In general, alchemists sought to manipulate the properties of matter in order to prepare more valuable substances. Their most familiar quest was to find the philosopher’s stone, a magical substance that would transmute ordinary metals such as copper, tin, iron, or lead into silver or gold. Important materials in this craft included sulfur, mercury, and electrum (a gold-silver alloy). However, many other alchemists spurned alchemical transmutation (aurifaction), devoting their efforts instead to a pharmaceutical preparation known as the “elixir of life” that would cure any disease, including the ultimate disease, death. The philosopher’s stone and the elixir of life could be considered parallel quests, for each would “cure” metallic or human bodies, respectively, yielding immortal perfection. There was a parallel religious dimension to all this as well. Finally, some alchemists spurned material manipulations entirely, devoting themselves to meditation with the goal of achieving spiritual purity and ultimate redemption.

After the rise of Islam, Arabic-speaking scholars of the 9th century translated Greek scientific and philosophical works into their own language. Thereafter, philosophers in the Islamic world pursued chemical and alchemical ideas with enthusiasm and success. The sizable number of modern chemical words derived from Arabic—alcohol, alkali, alchemy, zircon, elixir, natron, and others—suggests the importance of this period for the history of chemistry. One of the leading ideas of medieval Arabic alchemy was the theory that all metals were formed of sulfur and mercury in various proportions and that altering those proportions could transform the metal under study—even to produce silver or gold from lead or iron. Not every alchemist, however, believed in the possibility of such transmutations.

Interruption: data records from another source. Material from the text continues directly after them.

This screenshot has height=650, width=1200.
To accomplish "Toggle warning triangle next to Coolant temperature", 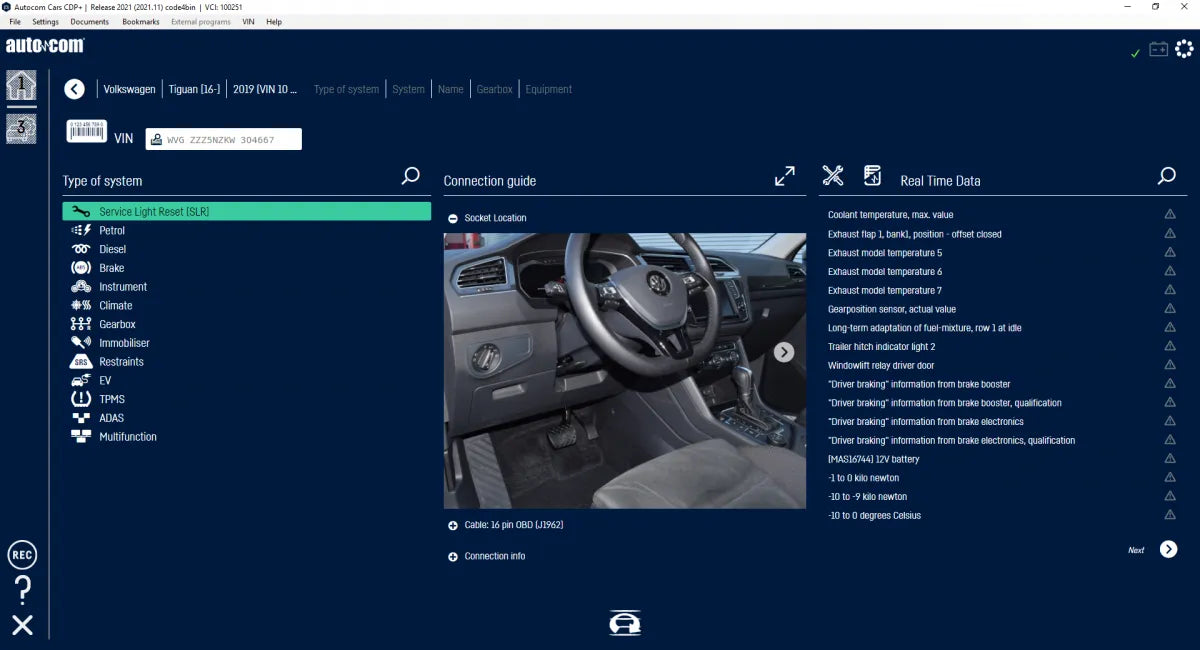I will [1170, 214].
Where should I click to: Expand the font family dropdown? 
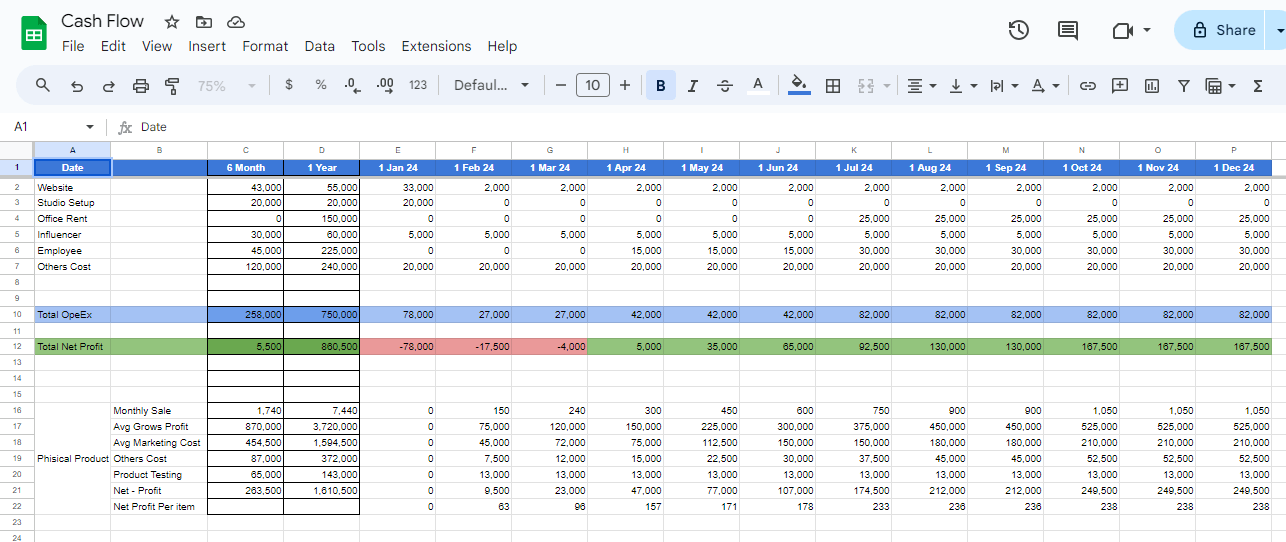491,86
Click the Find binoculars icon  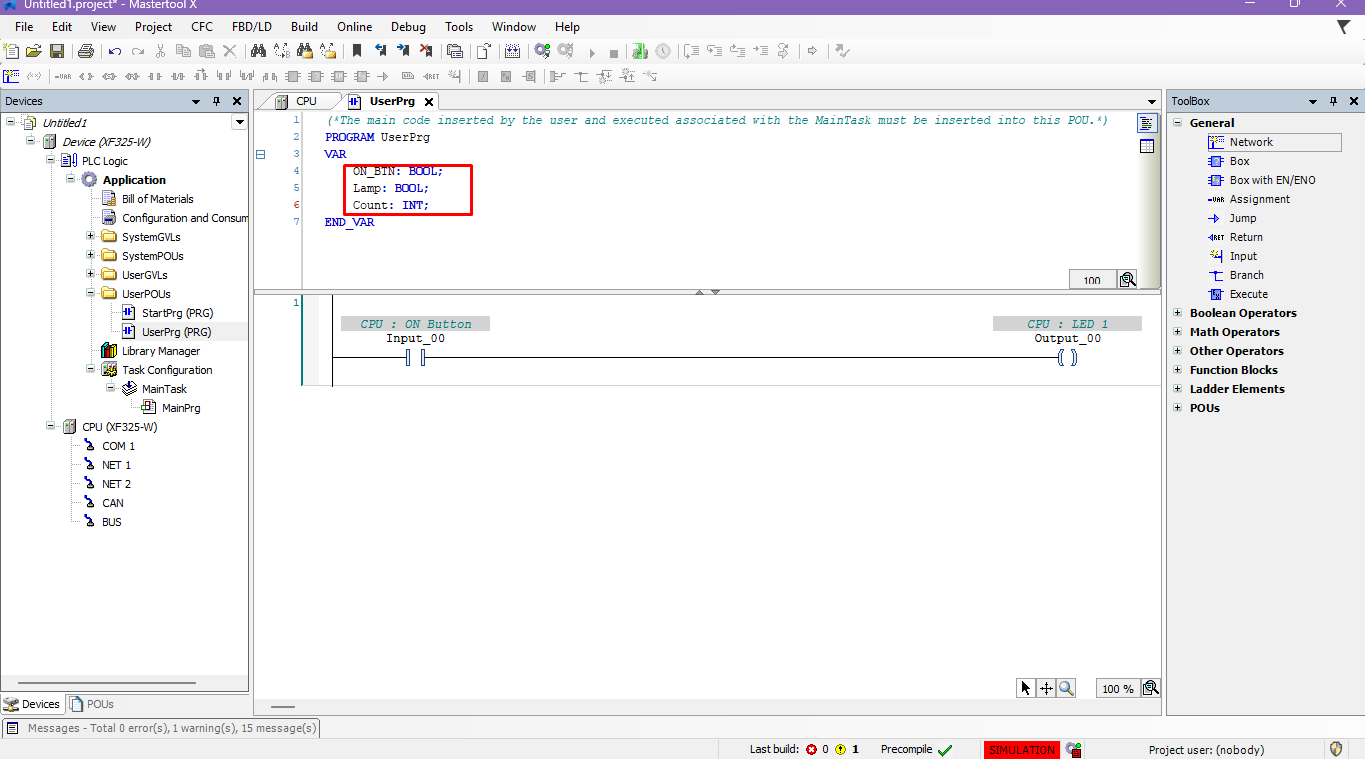(x=258, y=51)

Later, scholars in Christian western Europe learned of ancient Greek and early medieval Arabic philosophy by translating these books into Latin. Thus, the alchemical tradition, along with the rest of the Greco-Arabic philosophical and scientific corpus, passed to the West in the course of the 12th century. Well-known Scholastic philosophers of the 13th century, such as Roger Bacon in England and Albertus Magnus in Germany and France, wrote on alchemy. Alongside this learned literature, the empirical chemical arts continued to flourish and comprised a largely separate realm of expertise among artisans, engineers, and mechanics.

An important Western alchemist of the late 13th century was the pseudonymous Latin writer who called himself Geber in homage to the 8th-century Arab alchemist Jābir ibn Ḥayyān. Geber was the first to record methods for the preparation and use of sulfuric acid, nitric acid, and hydrochloric acid; the earliest clear evidence for widespread familiarity with distilled alcohol also does not much predate his day. These substances could only have been produced by novel stills that were more robust and efficient than their predecessors, and the appearance of these remarkable new materials produced dramatic changes in the repertoire of chemists.

The Renaissance saw even stronger interest in the science. The German-Swiss physician Paracelsus practiced alchemy, Kabbala, astrology, and magic, and in the first half of the 16th century he championed the role of mineral rather than herbal remedies. His emphasis on chemicals in pharmacy and medicine was influential on later figures, and lively controversies over the Paracelsian approach raged around the turn of the 17th century. Gradually the Hermetic influence declined in Europe, however, as certain celebrated feats of putative aurifaction were revealed as frauds.